-- About this exercise --
Make an exact copy of the lines starting at the top of the listing below and ending at the line that contains "Task: Select the 75fc9c18.38142854b53bb9", inclusive.
*** Data provided ***
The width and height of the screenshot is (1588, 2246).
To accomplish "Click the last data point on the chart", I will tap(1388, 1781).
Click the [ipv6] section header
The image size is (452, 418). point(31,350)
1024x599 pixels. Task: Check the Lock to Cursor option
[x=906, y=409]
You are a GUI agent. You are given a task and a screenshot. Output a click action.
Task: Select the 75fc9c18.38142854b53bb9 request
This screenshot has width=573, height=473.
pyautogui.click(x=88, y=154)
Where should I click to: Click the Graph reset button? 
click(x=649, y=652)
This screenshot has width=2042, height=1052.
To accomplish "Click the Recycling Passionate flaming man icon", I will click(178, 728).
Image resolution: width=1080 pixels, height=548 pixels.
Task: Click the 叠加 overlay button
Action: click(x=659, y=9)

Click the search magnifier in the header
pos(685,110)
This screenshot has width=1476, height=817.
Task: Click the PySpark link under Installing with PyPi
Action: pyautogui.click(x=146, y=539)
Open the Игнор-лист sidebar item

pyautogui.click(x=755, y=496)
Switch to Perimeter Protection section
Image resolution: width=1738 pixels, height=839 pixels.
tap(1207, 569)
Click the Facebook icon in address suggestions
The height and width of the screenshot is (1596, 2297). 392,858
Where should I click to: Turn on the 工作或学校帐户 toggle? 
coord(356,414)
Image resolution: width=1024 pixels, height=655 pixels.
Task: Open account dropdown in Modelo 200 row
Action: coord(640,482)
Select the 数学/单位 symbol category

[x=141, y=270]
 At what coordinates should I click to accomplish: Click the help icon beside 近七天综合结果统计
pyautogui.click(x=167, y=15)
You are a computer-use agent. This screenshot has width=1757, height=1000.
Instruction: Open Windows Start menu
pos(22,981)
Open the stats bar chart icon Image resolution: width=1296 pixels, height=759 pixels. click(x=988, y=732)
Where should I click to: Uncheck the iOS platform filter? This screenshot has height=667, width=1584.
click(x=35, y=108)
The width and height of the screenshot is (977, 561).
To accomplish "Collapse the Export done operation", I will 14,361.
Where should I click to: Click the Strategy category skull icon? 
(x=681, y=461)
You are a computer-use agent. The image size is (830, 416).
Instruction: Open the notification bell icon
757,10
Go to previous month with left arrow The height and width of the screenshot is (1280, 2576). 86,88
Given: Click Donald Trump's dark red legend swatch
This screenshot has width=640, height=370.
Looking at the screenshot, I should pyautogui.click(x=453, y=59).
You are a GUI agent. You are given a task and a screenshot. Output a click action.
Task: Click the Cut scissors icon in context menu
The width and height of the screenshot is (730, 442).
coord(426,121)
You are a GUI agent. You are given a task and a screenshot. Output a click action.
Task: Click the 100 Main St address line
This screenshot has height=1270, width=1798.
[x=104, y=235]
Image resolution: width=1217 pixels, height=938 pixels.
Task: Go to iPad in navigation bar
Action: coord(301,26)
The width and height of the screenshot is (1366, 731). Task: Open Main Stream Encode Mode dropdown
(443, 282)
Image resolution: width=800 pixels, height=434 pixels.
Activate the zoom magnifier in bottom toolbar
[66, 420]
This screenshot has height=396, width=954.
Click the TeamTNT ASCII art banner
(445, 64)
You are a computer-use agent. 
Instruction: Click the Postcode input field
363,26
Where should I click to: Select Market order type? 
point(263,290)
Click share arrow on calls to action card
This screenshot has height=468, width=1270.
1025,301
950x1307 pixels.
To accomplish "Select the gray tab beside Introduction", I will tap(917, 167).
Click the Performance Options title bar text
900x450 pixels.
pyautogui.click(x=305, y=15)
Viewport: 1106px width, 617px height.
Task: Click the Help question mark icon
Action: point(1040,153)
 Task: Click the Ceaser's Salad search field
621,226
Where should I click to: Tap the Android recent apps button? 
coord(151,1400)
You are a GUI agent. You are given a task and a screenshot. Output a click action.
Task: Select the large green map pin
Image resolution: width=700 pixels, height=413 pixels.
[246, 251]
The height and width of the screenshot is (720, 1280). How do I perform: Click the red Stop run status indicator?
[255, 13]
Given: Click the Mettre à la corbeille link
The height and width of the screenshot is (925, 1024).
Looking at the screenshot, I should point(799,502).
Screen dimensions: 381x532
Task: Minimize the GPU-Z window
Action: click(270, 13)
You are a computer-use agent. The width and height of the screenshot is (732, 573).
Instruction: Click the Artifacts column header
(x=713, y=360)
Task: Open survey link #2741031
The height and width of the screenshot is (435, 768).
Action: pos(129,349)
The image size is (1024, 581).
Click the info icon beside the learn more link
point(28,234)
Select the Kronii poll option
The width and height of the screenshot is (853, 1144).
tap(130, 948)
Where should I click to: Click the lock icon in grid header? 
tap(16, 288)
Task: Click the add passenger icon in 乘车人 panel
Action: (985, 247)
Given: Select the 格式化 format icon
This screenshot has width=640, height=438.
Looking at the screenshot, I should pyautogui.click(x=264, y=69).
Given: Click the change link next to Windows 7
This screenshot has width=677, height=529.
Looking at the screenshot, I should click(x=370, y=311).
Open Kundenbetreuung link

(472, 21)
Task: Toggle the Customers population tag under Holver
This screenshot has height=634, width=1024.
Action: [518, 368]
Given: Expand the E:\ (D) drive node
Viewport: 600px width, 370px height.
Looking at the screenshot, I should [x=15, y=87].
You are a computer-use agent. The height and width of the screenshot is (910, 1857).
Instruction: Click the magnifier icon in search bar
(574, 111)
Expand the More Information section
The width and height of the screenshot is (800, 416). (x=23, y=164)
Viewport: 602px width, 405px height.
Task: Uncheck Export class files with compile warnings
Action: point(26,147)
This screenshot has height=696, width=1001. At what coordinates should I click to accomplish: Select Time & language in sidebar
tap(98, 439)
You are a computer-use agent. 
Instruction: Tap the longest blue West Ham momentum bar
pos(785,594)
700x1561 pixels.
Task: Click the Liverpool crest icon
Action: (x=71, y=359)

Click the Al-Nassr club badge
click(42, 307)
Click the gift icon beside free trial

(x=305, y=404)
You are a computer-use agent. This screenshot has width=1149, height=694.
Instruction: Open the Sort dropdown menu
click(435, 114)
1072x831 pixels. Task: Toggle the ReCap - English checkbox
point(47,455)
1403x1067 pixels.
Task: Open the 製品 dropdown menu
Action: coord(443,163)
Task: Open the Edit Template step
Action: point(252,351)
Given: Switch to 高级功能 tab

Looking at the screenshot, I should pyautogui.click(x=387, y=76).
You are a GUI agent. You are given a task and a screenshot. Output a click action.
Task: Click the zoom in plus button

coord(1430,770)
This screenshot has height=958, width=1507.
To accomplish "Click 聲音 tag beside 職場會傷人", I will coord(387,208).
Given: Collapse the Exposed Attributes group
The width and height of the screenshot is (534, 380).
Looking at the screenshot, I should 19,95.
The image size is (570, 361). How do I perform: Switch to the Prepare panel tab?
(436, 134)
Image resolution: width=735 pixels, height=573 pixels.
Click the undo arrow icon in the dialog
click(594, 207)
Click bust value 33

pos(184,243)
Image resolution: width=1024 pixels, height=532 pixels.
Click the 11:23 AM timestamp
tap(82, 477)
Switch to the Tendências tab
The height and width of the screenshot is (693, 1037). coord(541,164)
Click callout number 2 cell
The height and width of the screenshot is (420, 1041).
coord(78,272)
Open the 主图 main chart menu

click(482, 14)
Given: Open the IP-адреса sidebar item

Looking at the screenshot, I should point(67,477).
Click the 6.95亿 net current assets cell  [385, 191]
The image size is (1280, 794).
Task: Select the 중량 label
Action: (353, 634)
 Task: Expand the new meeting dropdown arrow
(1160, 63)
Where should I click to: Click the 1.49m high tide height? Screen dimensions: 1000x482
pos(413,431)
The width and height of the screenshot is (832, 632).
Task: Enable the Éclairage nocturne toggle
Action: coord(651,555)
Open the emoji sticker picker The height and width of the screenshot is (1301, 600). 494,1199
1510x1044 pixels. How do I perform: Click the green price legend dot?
*** End of Data provided ***
-- Written response --
The width and height of the screenshot is (1588, 2246).
To accomplish "Click the last data point on the chart", I will tap(1388, 1781).
Click the [ipv6] section header
The image size is (452, 418). point(31,350)
1024x599 pixels. Task: Check the Lock to Cursor option
[x=906, y=409]
You are a GUI agent. You are given a task and a screenshot. Output a click action.
Task: Select the 75fc9c18.38142854b53bb9 request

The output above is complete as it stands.